Reading passage —
━━━━━━━━
Build: add concurrency options for Git and Python builds#12853
Build: add concurrency options for Git and Python builds#12853
Conversation
While investigating slow build times, I found that there are some projects with big Git repositories that take a lot of time unpacking, checking out, and fetching submodules. This commit adds a few options to try to improve the performance of these Git operations. Besides, it adds some known environment variables to try to improve the performance of Python package builds, especially for C and C++ extensions. I noticed that only 1vCPU is used at 100% all the time on these two type of operations and it seems we can make them to perform better. Related readthedocs/readthedocs-ops#1588
stsewd
left a comment
There was a problem hiding this comment.
Have you tested how much are we gaining with these options?
| "MAKEFLAGS": f"-j {cpus}", | ||
| # Pillow and other libraries use this variable | ||
| # https://pillow.readthedocs.io/en/stable/installation/building-from-source.html#build-options | ||
| "MAX_CONCURRENCY": cpus, |
There was a problem hiding this comment.
━━━━━━━━
Dataset excerpt —

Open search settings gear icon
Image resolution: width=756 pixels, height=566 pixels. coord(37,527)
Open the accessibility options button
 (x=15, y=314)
━━━━━━━━
What you need to do —
**A)** Which Git operations does the pull request say take a lot of time on projects with big repositories?
**B)** In the pull request, how many vCPUs did the author see in use during these operations?
**C)** Does the pull request agree with each statement below? Answer yes or no for each, quoting the deciding words.
(i) The changes came out of an investigation into slow build times.
(ii) The added environment variables are meant to speed up JavaScript package builds.
(iii) The work is linked to readthedocs/readthedocs-ops#1588.

Solutions in order —
**A)**
- Unpacking
- Checking out
- Fetching submodules

**B)** Only one vCPU, used at 100% all the time.

**C)**
(i) Yes: "While investigating slow build times"
(ii) No: "to try to improve the performance of Python package builds, especially for C and C++ extensions"
(iii) Yes: "Related readthedocs/readthedocs-ops#1588"